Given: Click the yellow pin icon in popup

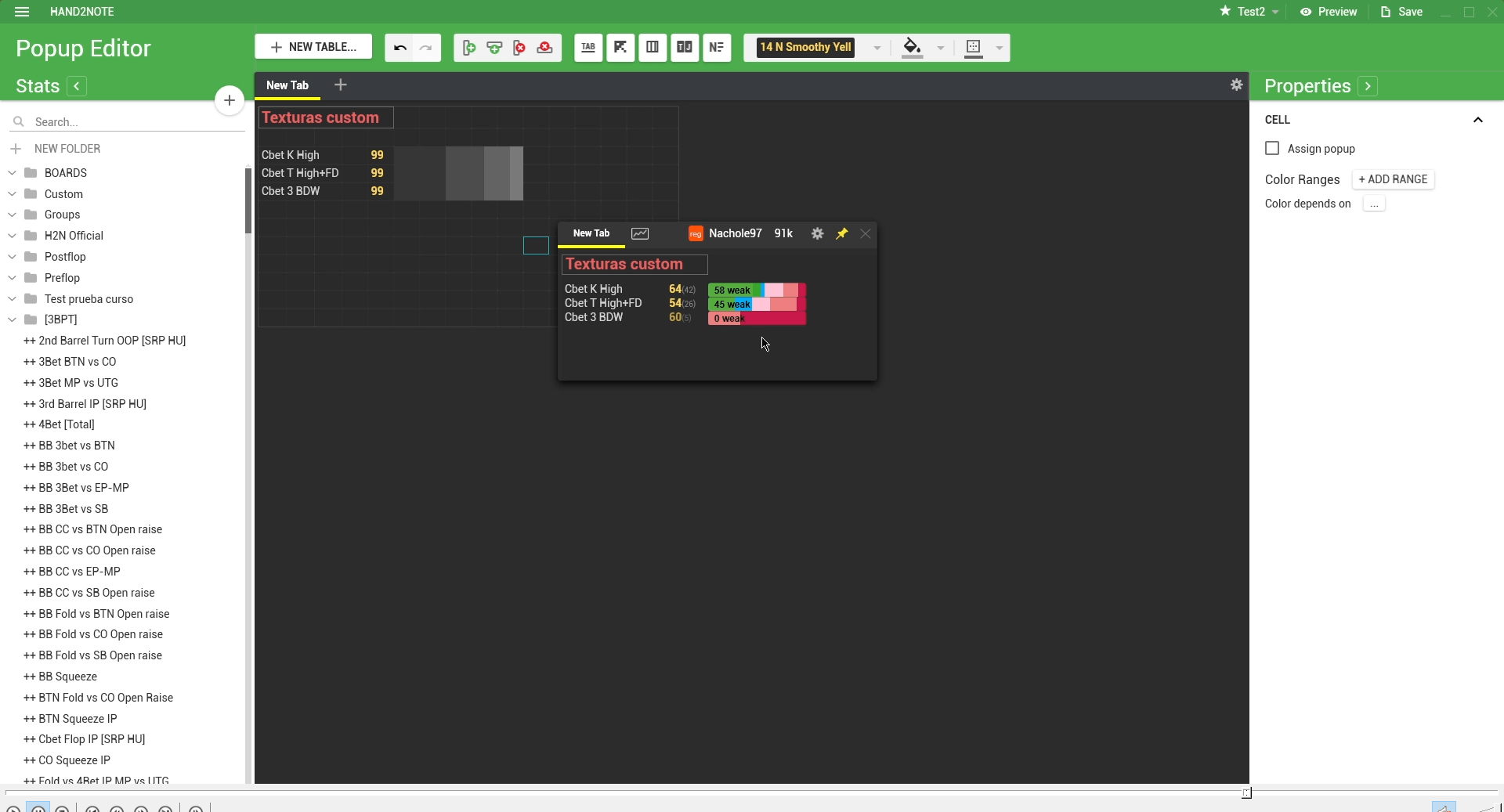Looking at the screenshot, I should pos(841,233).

--

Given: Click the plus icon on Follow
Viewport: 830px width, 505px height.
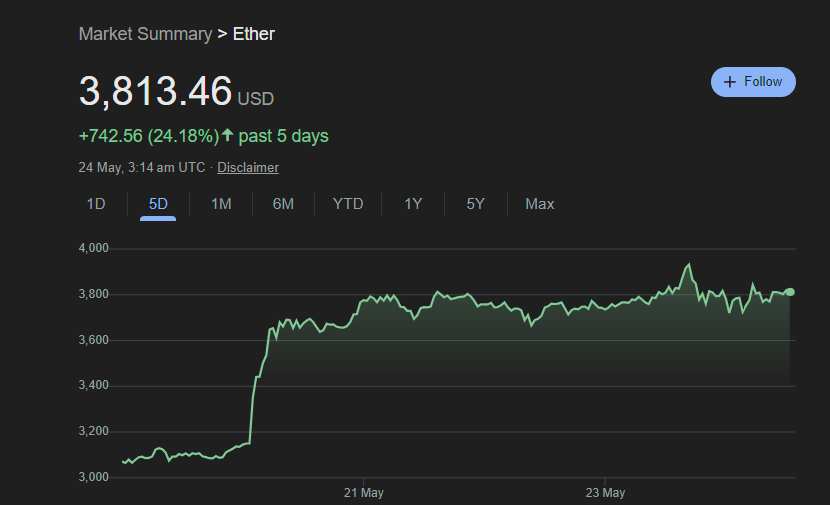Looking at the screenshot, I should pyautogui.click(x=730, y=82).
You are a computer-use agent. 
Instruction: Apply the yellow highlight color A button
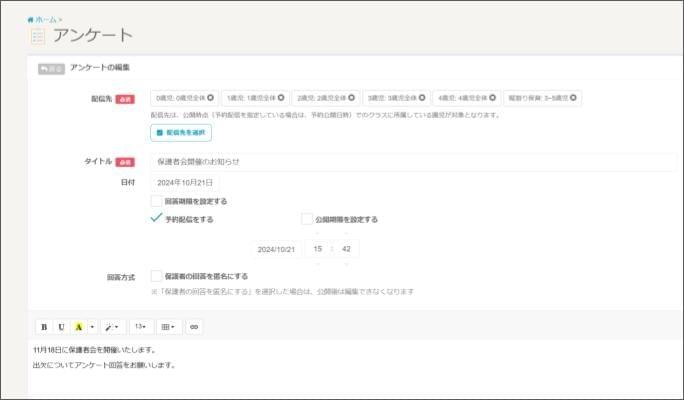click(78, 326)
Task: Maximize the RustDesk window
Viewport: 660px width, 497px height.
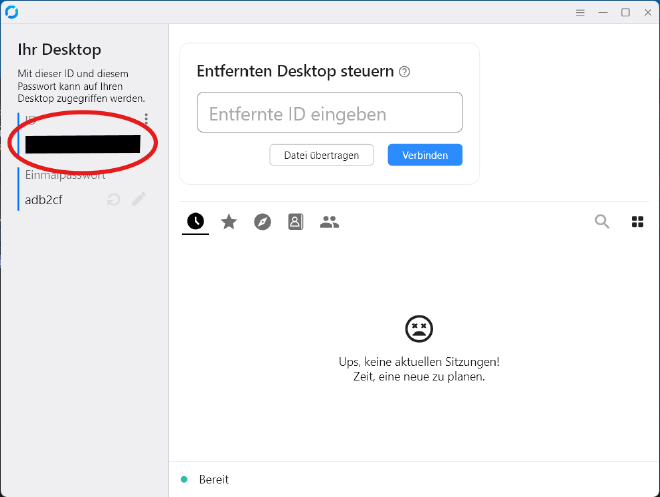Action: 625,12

...

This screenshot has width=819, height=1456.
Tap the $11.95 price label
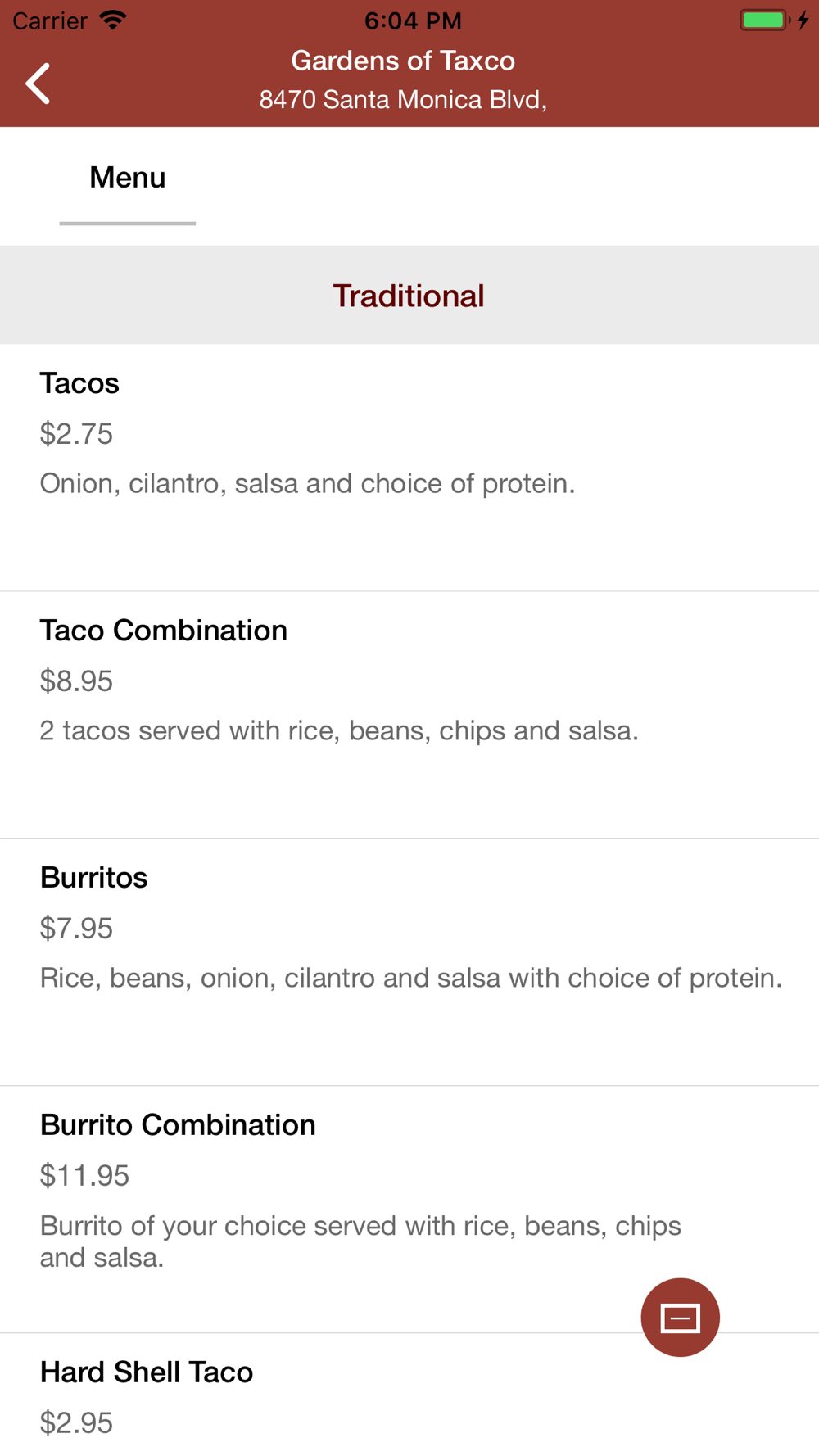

**Required action**
Among the records above, only the lines between the line holding "This screenshot has width=819, height=1456." and the line holding "Tap the $11.95 price label", inclusive, are to be output, exactly as written.

**Answer area**
This screenshot has width=819, height=1456.
Tap the $11.95 price label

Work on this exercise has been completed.